Friends and family will gather Thursday to honor the late Gordon “Buffy” Spaulding, a local musician whom many friends credit with sustaining the local music scene in Rutland during the 1960s and 1970s.

A celebration of life memorial for Spaulding will be held from 4 to 8 p.m. Thursday at the Rutland Loyal Order of Moose Lodge. Spaulding, who passed away May 30 at the age of 69, is fondly remembered for his impact on local music and the musicians he helped.

“He was very instrumental in nurturing the local music scene, especially to those that were younger than him,” said friend Wayne Canney, who included himself in the category of younger musicians that Spaulding helped in the day.

Spaulding started a band, the Rutland Rejects, in the late 1960s while he was still in high school. After he graduated, he started a music shop, Melody Music, out of the back of his father’s TV and radio store.

Friends remember Spaulding’s music shop as an oasis, a place where he would teach younger musicians how to play rock’n’roll.

Tom Phillips said Spaulding once surprised Phillips’ high school band at a gig with a van full of equipment for them to use.
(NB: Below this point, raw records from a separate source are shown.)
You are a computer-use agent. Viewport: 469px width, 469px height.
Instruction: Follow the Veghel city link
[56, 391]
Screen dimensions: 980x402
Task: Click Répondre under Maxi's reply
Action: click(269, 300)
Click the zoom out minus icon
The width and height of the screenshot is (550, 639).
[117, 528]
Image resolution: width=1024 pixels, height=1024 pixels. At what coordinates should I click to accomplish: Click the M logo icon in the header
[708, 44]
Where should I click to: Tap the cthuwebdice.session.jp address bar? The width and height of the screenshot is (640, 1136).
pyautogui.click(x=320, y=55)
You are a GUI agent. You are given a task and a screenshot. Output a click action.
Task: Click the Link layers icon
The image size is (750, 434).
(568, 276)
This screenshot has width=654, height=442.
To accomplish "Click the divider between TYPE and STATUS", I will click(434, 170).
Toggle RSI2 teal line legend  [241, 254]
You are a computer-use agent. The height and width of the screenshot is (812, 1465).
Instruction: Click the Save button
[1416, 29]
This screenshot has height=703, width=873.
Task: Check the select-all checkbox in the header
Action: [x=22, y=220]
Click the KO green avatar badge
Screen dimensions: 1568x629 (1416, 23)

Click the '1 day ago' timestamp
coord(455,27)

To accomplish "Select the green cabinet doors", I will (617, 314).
“He used to take us to Saratoga to concerts,” Phillips said, recalling one particular trip that ended prematurely. “All the traffic coming out of there was clogged up so he decided to take a shortcut through the golf course. We got stuck in a sand trap. We had to get a tow truck.”

Phillips said during Thursday’s memorial, there will be time for friends and family to share their best stories about Spaulding.

“They’re a lot of great stories. Buffy was quite a character,” he said.

In addition to the event, Phillips and Canney plan to continue working on a project chronicling the history of the local music scene that they and Spaulding had started. “I think the most important thing is to chronicle that era and to try to put some faces to what went on during the time,” Canney said. “Everybody knows what was happening on the national scene, but I want to have a sort of parallel byway of what was going on during the same time in Rutland.”

The memorial will also feature an open mic and plenty of music.

“We’re going to be doing some of the old songs — Buffy’s ‘Hard Working Man’ and any of the other songs that some of the old timers can remember,” Phillips said.

Spaulding’s younger sister, Betty Miller, said any memorial for her brother would have to include music.

“He used to have concerts all the time, and he always wanted to have that one-more concert, so I’m hoping the gathering will be that, his one last concert,” she said.

Miller said their childhood home was full of music, starting with piano lessons.

“Our father always played guitar and sang old country songs and played the piano,” she said. “When Buff was a teenager, our father gave him an electric guitar. Our mother was not happy about that, but that’s where it all started. We always had music in our lives.”

Despite Spaulding’s rebellious streak, Miller remembered her brother as her protector.

“When I was little, he used to take me to the football games at Rutland High School,” she said. “We would sit next to the band and he would put his hands over my ears to protect my ears.”

“He had a big heart, I’ll tell you that,” Phillips said. “He helped a lot of people, and music was his life.”